Le nombre de personnes sous-alimentées dans le monde se rapproche du milliard et la situation pourrait encore empirer en raison de la crise économique et financière, a mis en garde mardi l'agence de l'ONU pour l'alimentation et l'agriculture (FAO).
Quarante millions de personnes supplémentaires ont rejoint en 2008 «les rangs des sous-alimentés de la planète du fait principalement de la hausse des prix des denrées alimentaires», portant à 963 millions le nombre total d'affamés, selon les estimations du rapport annuel de la FAO (Etat de l'insécurité alimentaire dans le monde - 2008).
«Cette triste réalité n'est pas acceptable à l'aube du XXIe siècle», a déploré le directeur général de la FAO Jacques Diouf lors d'une conférence de presse, réclamant «davantage de volonté politique et plus de moyens» pour diminuer la faim dans le monde.
«La question est de savoir quelle est la priorité: 963 millions de personnes ou bien autre chose?», a-t-il lancé. Il a estimé qu'en l'état actuel de la situation, l'engagement pris en 1996 lors du Sommet mondial de l'alimentation de réduire de moitié d'ici à 2015 le nombre de personnes ayant faim risquait de «ne pas se réaliser avant 2150».
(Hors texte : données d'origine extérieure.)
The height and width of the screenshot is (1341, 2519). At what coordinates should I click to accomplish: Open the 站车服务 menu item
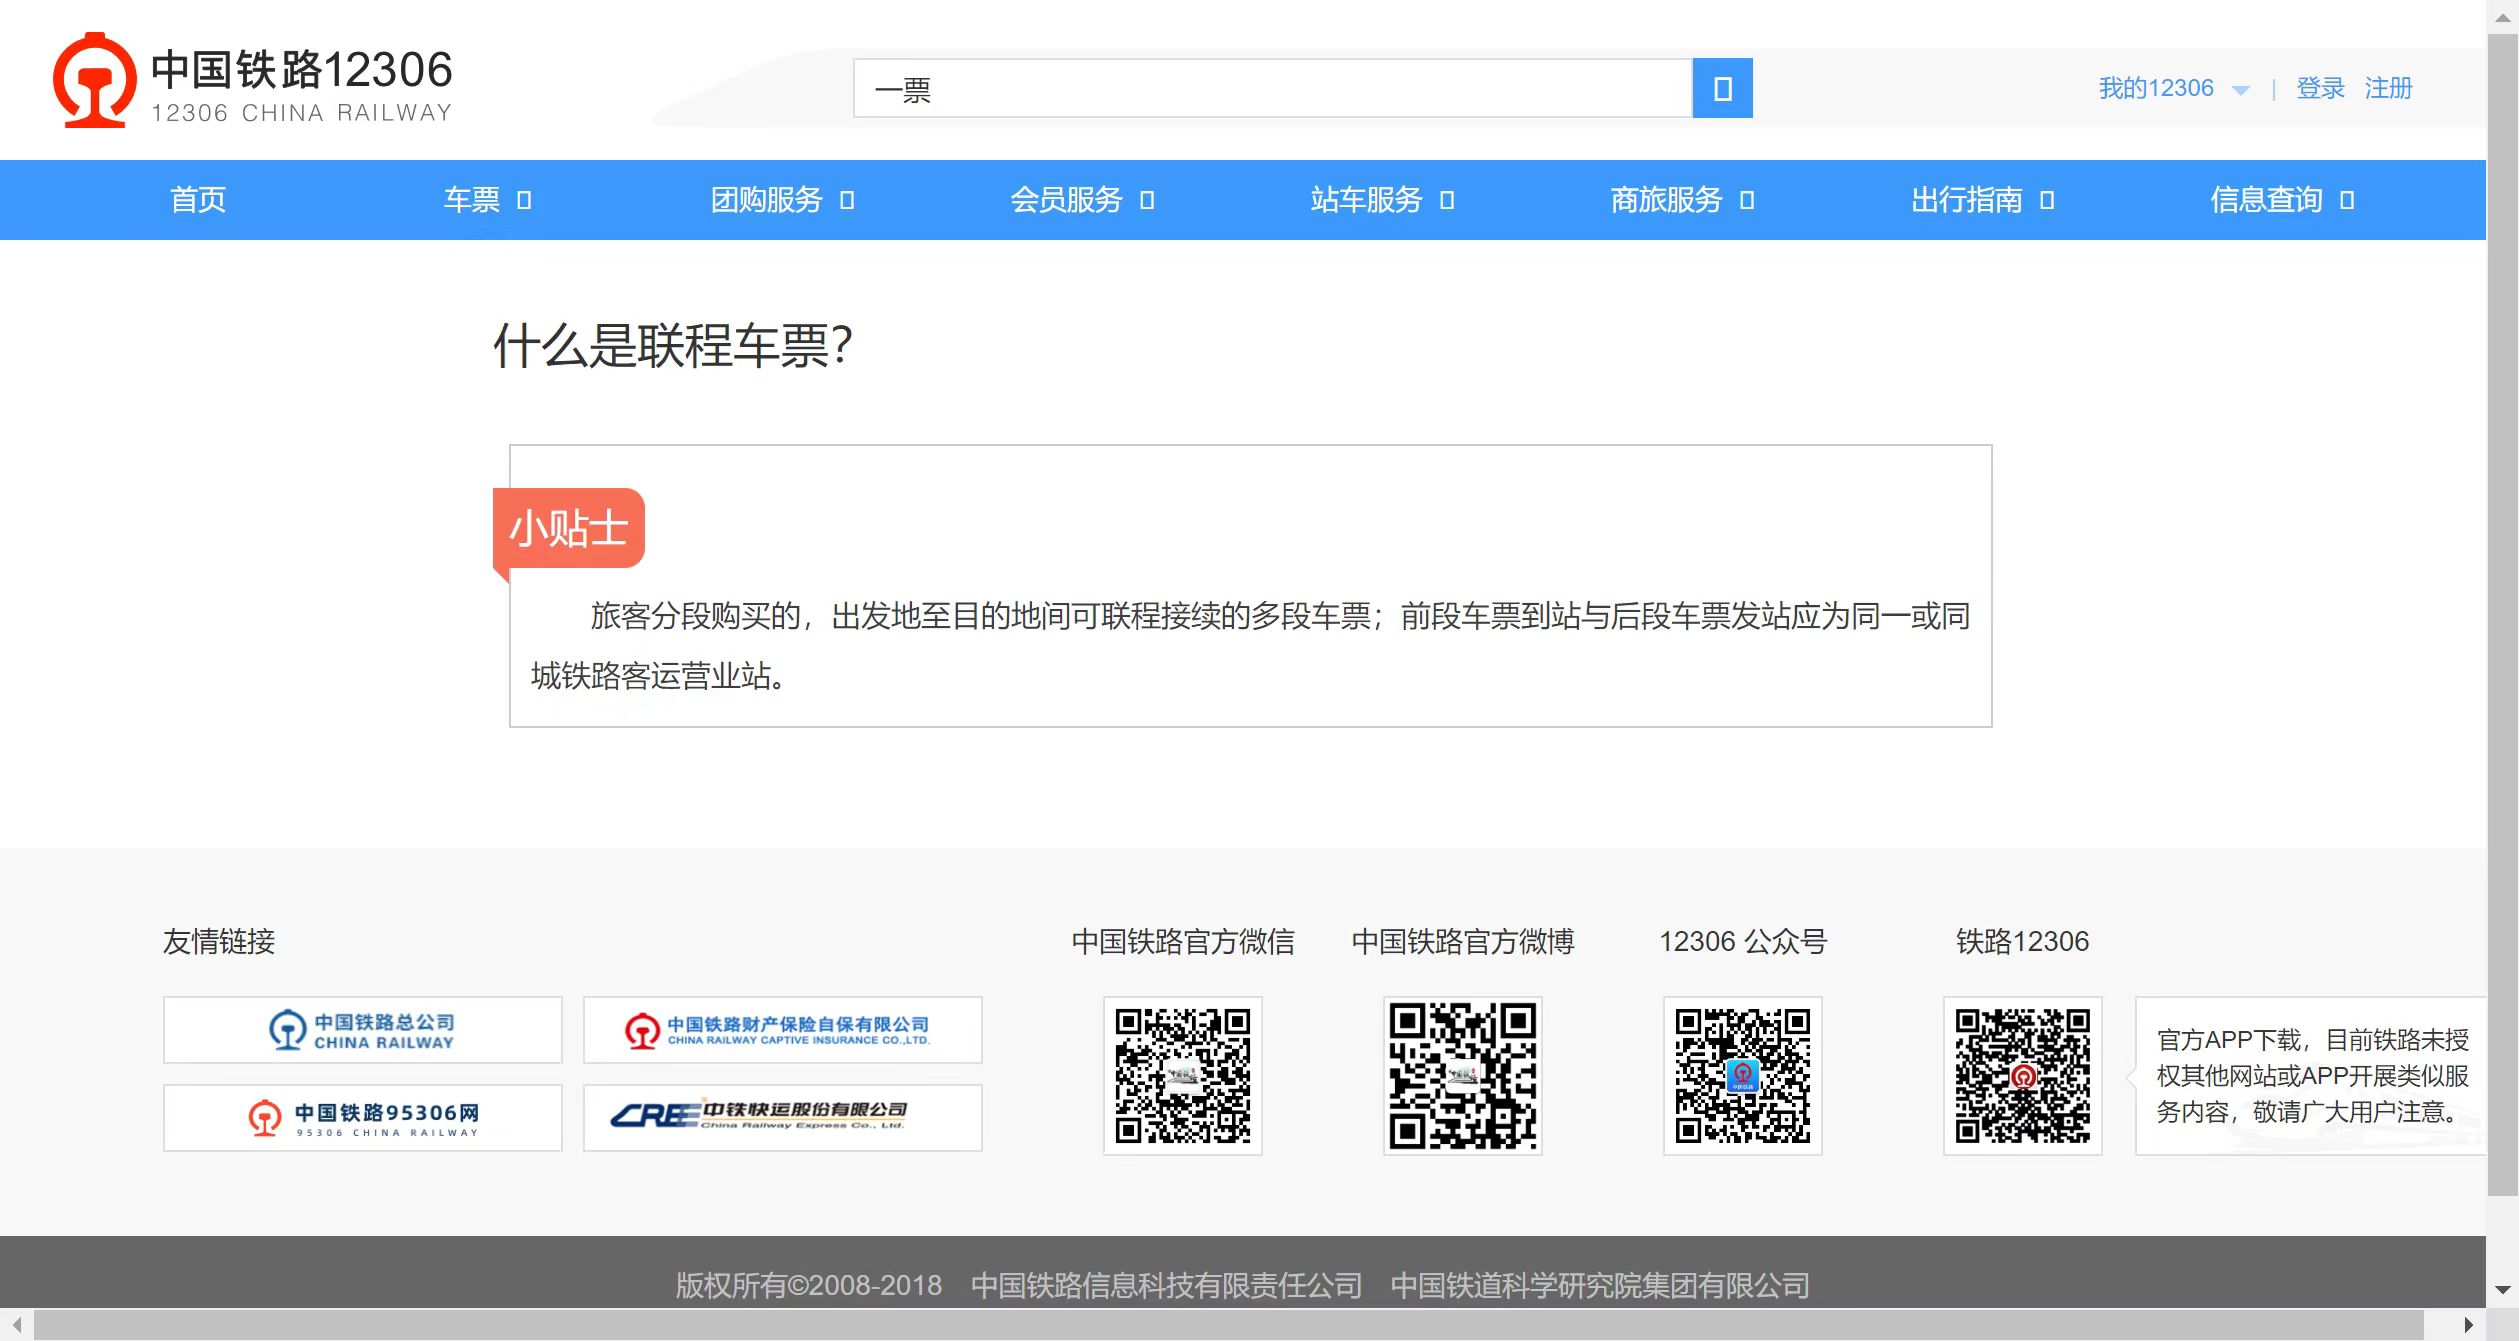[1382, 200]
Jacques Diouf a reconnu que des «erreurs stratégiques» avaient été commises, qu'il faudrait «corriger» en investissant notamment «plus dans l'agriculture afin d'augmenter la productivité». «Le ''Yes we can'' de Barack Obama peut fonctionner pour la crise alimentaire à condition que chacun joue son rôle. Je crois qu'à la fin le bon sens prévaudra. Après les émeutes de la faim constatées dans vingt pays au début de ce siècle, les leaders ne vont pas seulement écouter mais agir», a assuré le directeur général de la FAO.
L'objectif de réduire de moitié la faim dans le monde d'ici à 2015 nécessiterait «des investissements dans les pays pauvres d'au moins 30 milliards de dollars par an pour l'agriculture et la protection sociale des pauvres», a précisé Hafez Ghanem, sous-directeur général de la FAO.
Sept pays rassemblent à eux seuls 65% des personnes sous-alimentées: Inde, Chine, République démocratique du Congo, Bangladesh, Indonésie, Pakistan et Ethiopie.
Si les prix des principales céréales ont chuté de plus de moitié par rapport aux sommets atteints au début de 2008, ils restent élevés comparés aux niveaux des années précédentes et «l'indice FAO des prix des denrées alimentaires était en octobre 2008 toujours plus haut de 28% par rapport à son niveau d'octobre 2006», indique l'agence.
«Pour des millions de personnes dans les pays en développement, manger le minimum pour mener une vie saine et active reste un rêve lointain. Les problèmes structurels de la faim et du manque d'accès à la terre, au crédit et à l'emploi ainsi que les prix élevés des denrées alimentaires demeurent une réalité cruelle», a conclu M. Ghanem.
«Les prix des semences, des fertilisants (et d’autres intrants) ayant plus que doublé depuis 2006, les paysans pauvres n’arrivent plus à augmenter leur production alors que les fermiers riches, notamment dans les pays développés, ont les moyens de faire face à la hausse des coûts des intrants et peuvent s’agrandir. Résultat: l'accroissement de la production céréalière dans les pays développés atteindrait au moins 10 pour cent en 2008 alors qu’il ne dépasserait même pas un pour cent dans les pays en développement», explique la FAO.
«Si le recul des prix et les restrictions sur le crédit associés à la crise économique devaient forcer les paysans à réduire les surfaces plantées, un nouveau cycle dramatique affectant les prix des denrées alimentaires pourrait se déclencher l’an prochain», a alerté M. Ghanem.